Article
Sherry
2022-11-22
Classical logic is a 19th and 20th-century
innovation. The name does not refer to classical antiquity, which used
the term logic of Aristotle. Classical logic was the reconciliation of
Aristotle's logic, which dominated most of the last 2000 years, with the
propositional Stoic logic. The two were sometimes seen as
irreconcilable.
Leibniz's calculus ratiocinator can be seen as
foreshadowing classical logic. Bernard Bolzano has the understanding of
existential import found in classical logic and not in Aristotle. Though
he never questioned Aristotle, George Boole's algebraic reformulation
of logic, so-called Boolean logic, was a predecessor of modern
mathematical logic and classical logic. William Stanley Jevons and John
Venn, who also had the modern understanding of existential import,
expanded Boole's system.
The original first-order, classical logic is
found in Gottlob Frege's Begriffsschrift. It has a wider application
than Aristotle's logic and is capable of expressing Aristotle's logic as
a special case. It explains the quantifiers in terms of mathematical
functions. It was also the first logic capable of dealing with the
problem of multiple generality, for which Aristotle's system was
impotent. Frege, who is considered the founder of analytic philosophy,
invented it to show all of mathematics was derivable from logic, and
make arithmetic rigorous as David Hilbert had done for geometry, the
doctrine is known as logicism in the foundations of mathematics. The
notation Frege used never much caught on. Hugh MacColl published a
variant of propositional logic two years prior.

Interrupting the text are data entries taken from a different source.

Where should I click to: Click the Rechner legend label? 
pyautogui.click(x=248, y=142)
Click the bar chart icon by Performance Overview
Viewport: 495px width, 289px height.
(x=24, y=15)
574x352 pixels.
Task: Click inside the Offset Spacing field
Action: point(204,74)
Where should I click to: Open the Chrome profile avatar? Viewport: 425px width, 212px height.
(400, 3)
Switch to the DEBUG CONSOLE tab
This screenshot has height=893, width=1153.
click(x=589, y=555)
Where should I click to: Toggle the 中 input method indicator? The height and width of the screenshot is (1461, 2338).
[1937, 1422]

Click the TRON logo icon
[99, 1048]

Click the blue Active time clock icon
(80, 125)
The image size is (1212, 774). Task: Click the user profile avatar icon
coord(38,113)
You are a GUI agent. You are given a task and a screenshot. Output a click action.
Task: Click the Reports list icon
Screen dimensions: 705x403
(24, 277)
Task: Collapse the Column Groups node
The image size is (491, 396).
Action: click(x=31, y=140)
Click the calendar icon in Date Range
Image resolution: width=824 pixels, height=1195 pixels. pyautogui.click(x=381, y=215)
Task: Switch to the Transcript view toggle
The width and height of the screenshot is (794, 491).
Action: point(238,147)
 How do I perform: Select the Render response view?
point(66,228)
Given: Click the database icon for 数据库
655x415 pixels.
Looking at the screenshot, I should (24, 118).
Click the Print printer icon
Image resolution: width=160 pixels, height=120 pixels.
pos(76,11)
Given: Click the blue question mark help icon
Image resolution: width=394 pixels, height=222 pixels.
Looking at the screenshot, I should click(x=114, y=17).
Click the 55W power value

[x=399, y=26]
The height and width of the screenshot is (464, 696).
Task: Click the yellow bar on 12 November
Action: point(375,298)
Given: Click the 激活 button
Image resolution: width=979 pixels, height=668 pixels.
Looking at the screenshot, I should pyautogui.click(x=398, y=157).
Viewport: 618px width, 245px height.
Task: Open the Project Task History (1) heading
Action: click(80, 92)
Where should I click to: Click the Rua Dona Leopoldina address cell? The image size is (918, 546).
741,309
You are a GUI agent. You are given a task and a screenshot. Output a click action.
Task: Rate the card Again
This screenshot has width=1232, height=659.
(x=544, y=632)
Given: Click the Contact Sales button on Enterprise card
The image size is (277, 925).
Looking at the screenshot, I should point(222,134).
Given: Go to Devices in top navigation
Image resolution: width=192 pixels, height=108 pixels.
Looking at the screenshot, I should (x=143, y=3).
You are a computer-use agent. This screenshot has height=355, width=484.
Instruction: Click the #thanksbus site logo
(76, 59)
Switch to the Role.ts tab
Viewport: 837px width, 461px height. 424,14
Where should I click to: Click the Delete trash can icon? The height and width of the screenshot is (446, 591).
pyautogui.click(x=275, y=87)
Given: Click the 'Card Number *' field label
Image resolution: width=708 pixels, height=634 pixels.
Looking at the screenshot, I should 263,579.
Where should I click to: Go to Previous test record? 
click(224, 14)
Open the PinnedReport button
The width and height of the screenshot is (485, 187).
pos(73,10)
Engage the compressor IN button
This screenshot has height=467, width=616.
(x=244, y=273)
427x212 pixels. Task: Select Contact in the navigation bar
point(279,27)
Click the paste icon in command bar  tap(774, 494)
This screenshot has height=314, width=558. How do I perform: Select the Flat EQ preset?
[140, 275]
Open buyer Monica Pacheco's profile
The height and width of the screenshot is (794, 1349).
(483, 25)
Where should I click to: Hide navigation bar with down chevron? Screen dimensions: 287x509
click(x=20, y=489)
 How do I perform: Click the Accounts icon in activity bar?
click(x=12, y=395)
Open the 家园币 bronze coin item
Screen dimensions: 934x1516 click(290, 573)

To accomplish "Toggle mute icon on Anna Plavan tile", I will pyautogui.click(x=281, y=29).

The writings of Augustus De Morgan and Charles
Sanders Peirce also pioneered classical logic with the logic of
relations. Peirce influenced Giuseppe Peano and Ernst Schröder.
Classical logic reached fruition in Bertrand
Russell and A. N. Whitehead's Principia Mathematica, and Ludwig
Wittgenstein's Tractatus Logico Philosophicus. Russell and Whitehead
were influenced by Peano (it uses his notation) and Frege and sought to
show mathematics was derived from logic. Wittgenstein was influenced by
Frege and Russell and initially considered the Tractatus to have solved
all problems of philosophy.
Willard Van Orman Quine insisted on classical,
first-order logic as the true logic, saying higher-order logic was "set
theory in disguise".
Jan Łukasiewicz pioneered non-classical logic.